Wenn es um eine Entscheidungshilfe geht, ob ein Neubau als Lehmbau geplant und errichtet werden sollte, oder ob ein Fachwerk mit Lehm und Stroh als kostengünstige und ökologisch unbedenkliche Baustoffe saniert werden sollte, so gibt es noch eine Reihe weiterer Kriterien, die für Lehm und Stroh sprechen. So wirkt Lehm regulierend auf die Luftfeuchte. Vom Wasserdampf beschlagene Spiegel sind in einem Bad, dessen Wände mit Lehm verputzt sind, kaum ein Thema. Lehm nimmt überschüssige Luftfeuchtigkeit schnell auf, speichert diese überschüssige Feuchtigkeit jedoch nicht dauerhaft, sondern gibt diese wieder gleichmäßig an die Raumluft ab. Durch diese geringe Gleichgewichtsfeuchte ist Lehm ein hervorragender Baustoff, für die Sanierung von Fachwerk, da ein chemischer Holzschutz entbehrlich wird. Was weniger bekannt sein dürfte, Lehm bindet auch üble Gerüche, wie beispielsweise Tabakdunst und Wände aus Lehm schützen vor Elektrosmog.
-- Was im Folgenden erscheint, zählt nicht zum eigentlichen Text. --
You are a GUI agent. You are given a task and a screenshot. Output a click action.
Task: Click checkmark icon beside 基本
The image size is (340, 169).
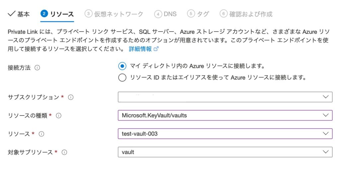click(x=11, y=14)
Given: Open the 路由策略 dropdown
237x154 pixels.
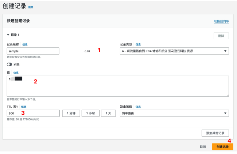Looking at the screenshot, I should [x=174, y=113].
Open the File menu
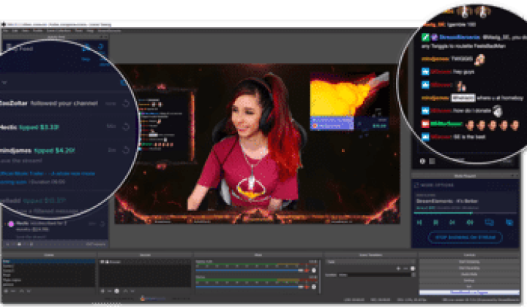Image resolution: width=527 pixels, height=307 pixels. coord(5,30)
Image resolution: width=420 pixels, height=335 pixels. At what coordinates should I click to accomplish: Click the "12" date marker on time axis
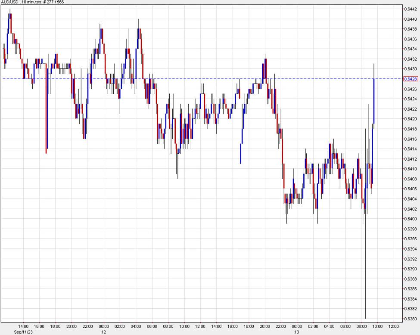103,332
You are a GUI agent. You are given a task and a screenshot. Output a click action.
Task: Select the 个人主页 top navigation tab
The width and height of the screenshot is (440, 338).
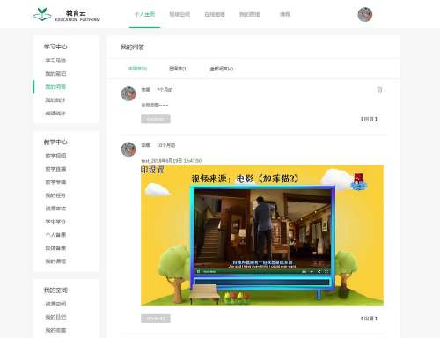(144, 14)
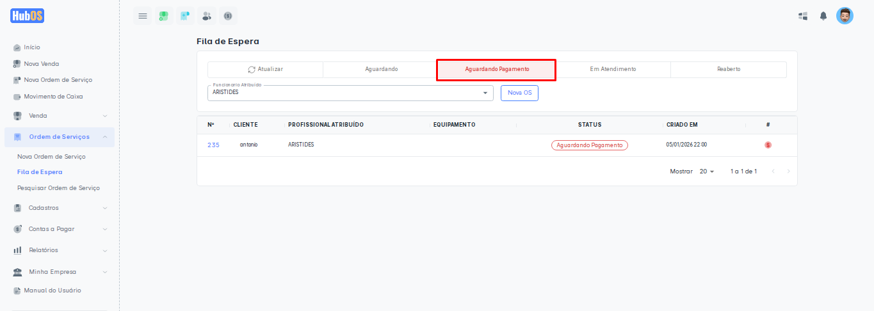The width and height of the screenshot is (874, 311).
Task: Open the user avatar profile menu
Action: click(845, 16)
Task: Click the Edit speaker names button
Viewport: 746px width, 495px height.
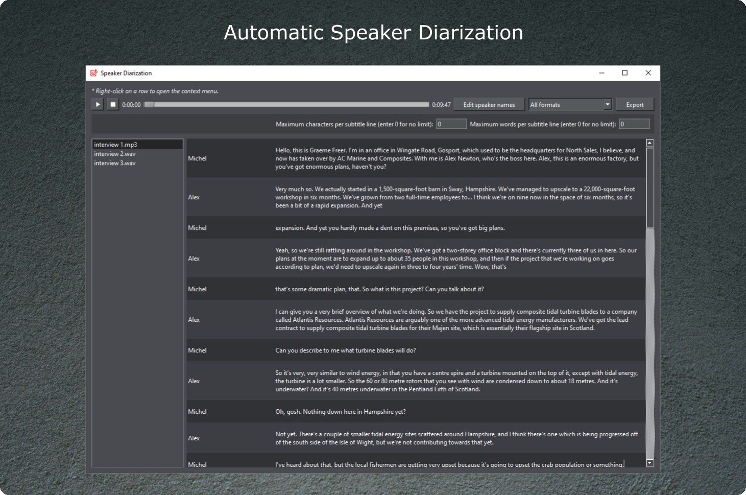Action: (x=488, y=104)
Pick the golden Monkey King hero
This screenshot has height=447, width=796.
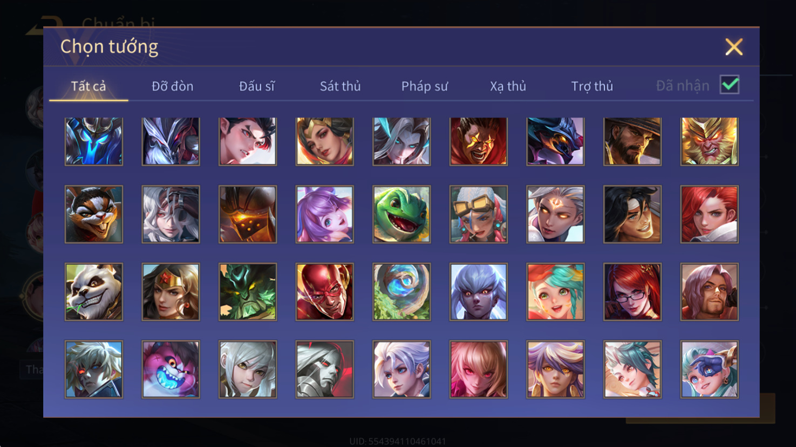click(709, 141)
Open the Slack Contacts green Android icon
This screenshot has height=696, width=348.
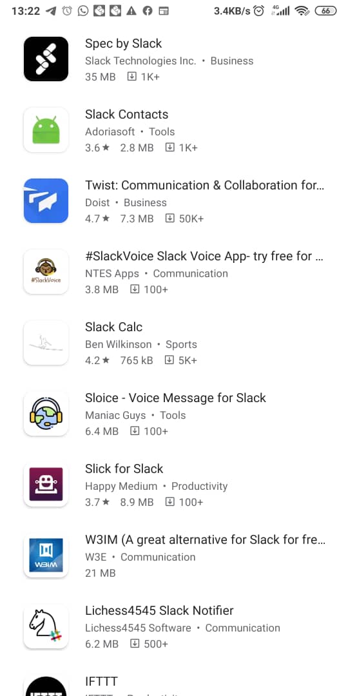pos(46,130)
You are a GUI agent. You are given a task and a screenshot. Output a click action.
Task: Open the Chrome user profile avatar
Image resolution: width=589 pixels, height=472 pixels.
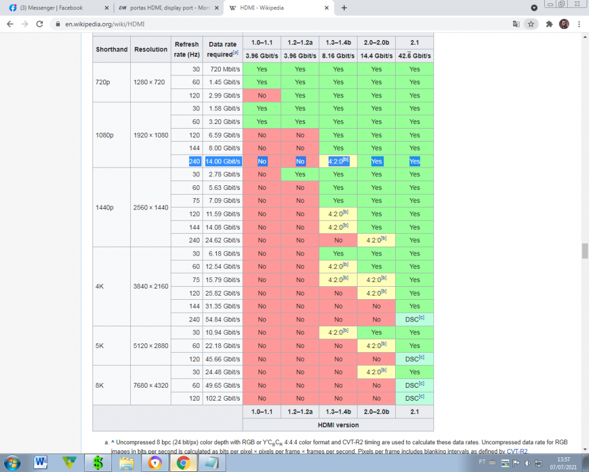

Dass begrünte Dächer und Lehmbauten einen wirkungsvollen Schutz gegen Elektrosmog, ausgehend von Mobilfunksendeanlagen bieten, haben Messungen eindeutig belegt. Im Auftrag des Forschungslabors für Experimentelles Bauen der Gesamthochschule Kassel, wurden unter der Leitung von Prof. Dr.-Ing. Gernot Minke diesbezügliche Untersuchungen durchgeführt. Minke ist als Fachmann für Lehmbau anerkannt.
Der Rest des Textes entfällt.